* **Short exercise**: Reproduce every row below word for word, without changing any line.

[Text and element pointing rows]

## Begin

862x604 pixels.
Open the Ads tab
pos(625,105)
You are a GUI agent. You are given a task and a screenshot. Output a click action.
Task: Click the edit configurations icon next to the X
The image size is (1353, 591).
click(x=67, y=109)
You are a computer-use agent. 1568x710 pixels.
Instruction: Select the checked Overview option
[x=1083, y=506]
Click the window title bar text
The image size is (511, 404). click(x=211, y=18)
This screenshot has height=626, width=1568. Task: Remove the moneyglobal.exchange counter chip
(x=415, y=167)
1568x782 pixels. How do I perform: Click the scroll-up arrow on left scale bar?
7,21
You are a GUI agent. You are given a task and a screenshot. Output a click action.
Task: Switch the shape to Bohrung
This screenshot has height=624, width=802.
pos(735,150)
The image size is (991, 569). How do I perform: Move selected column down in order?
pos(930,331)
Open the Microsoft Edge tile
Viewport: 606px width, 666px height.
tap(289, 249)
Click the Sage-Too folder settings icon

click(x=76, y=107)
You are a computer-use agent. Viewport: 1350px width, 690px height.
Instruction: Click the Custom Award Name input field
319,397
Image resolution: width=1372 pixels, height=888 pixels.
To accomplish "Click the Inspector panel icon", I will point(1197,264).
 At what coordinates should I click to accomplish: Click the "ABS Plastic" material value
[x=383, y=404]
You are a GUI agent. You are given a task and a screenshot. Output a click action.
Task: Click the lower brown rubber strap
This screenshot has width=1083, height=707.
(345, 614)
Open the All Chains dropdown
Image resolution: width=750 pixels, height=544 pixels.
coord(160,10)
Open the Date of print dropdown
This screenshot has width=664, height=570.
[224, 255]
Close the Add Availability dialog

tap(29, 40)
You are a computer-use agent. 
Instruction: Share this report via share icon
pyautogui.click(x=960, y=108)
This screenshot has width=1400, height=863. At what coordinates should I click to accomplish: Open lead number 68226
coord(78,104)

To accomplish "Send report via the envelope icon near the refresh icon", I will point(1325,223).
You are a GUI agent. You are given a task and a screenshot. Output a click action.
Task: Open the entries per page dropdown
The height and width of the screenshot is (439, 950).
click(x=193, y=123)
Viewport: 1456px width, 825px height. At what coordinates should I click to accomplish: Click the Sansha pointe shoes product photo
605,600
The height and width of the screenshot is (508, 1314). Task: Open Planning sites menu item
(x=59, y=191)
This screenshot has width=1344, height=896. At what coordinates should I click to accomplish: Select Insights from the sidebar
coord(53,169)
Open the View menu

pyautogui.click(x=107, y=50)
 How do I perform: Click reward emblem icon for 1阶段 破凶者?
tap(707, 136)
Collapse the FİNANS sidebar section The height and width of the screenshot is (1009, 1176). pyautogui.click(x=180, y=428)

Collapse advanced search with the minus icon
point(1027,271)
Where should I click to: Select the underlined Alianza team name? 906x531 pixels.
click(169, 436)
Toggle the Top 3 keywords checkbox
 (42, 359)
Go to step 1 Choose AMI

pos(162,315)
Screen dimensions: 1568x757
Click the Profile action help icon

## End

* **Answer to the task**:
862x604 pixels.
Open the Ads tab
pos(625,105)
You are a GUI agent. You are given a task and a screenshot. Output a click action.
Task: Click the edit configurations icon next to the X
The image size is (1353, 591).
click(x=67, y=109)
You are a computer-use agent. 1568x710 pixels.
Instruction: Select the checked Overview option
[x=1083, y=506]
Click the window title bar text
The image size is (511, 404). click(x=211, y=18)
This screenshot has height=626, width=1568. Task: Remove the moneyglobal.exchange counter chip
(x=415, y=167)
1568x782 pixels. How do I perform: Click the scroll-up arrow on left scale bar?
7,21
You are a GUI agent. You are given a task and a screenshot. Output a click action.
Task: Switch the shape to Bohrung
This screenshot has height=624, width=802.
pos(735,150)
The image size is (991, 569). How do I perform: Move selected column down in order?
pos(930,331)
Open the Microsoft Edge tile
Viewport: 606px width, 666px height.
tap(289, 249)
Click the Sage-Too folder settings icon

click(x=76, y=107)
You are a computer-use agent. Viewport: 1350px width, 690px height.
Instruction: Click the Custom Award Name input field
319,397
Image resolution: width=1372 pixels, height=888 pixels.
To accomplish "Click the Inspector panel icon", I will point(1197,264).
 At what coordinates should I click to accomplish: Click the "ABS Plastic" material value
[x=383, y=404]
You are a GUI agent. You are given a task and a screenshot. Output a click action.
Task: Click the lower brown rubber strap
This screenshot has width=1083, height=707.
(345, 614)
Open the All Chains dropdown
Image resolution: width=750 pixels, height=544 pixels.
coord(160,10)
Open the Date of print dropdown
This screenshot has width=664, height=570.
[224, 255]
Close the Add Availability dialog

tap(29, 40)
You are a computer-use agent. 
Instruction: Share this report via share icon
pyautogui.click(x=960, y=108)
This screenshot has width=1400, height=863. At what coordinates should I click to accomplish: Open lead number 68226
coord(78,104)

To accomplish "Send report via the envelope icon near the refresh icon", I will point(1325,223).
You are a GUI agent. You are given a task and a screenshot. Output a click action.
Task: Open the entries per page dropdown
The height and width of the screenshot is (439, 950).
click(x=193, y=123)
Viewport: 1456px width, 825px height. At what coordinates should I click to accomplish: Click the Sansha pointe shoes product photo
605,600
The height and width of the screenshot is (508, 1314). Task: Open Planning sites menu item
(x=59, y=191)
This screenshot has width=1344, height=896. At what coordinates should I click to accomplish: Select Insights from the sidebar
coord(53,169)
Open the View menu

pyautogui.click(x=107, y=50)
 How do I perform: Click reward emblem icon for 1阶段 破凶者?
tap(707, 136)
Collapse the FİNANS sidebar section The height and width of the screenshot is (1009, 1176). pyautogui.click(x=180, y=428)

Collapse advanced search with the minus icon
point(1027,271)
Where should I click to: Select the underlined Alianza team name? 906x531 pixels.
click(169, 436)
Toggle the Top 3 keywords checkbox
 (42, 359)
Go to step 1 Choose AMI

pos(162,315)
Screen dimensions: 1568x757
Click the Profile action help icon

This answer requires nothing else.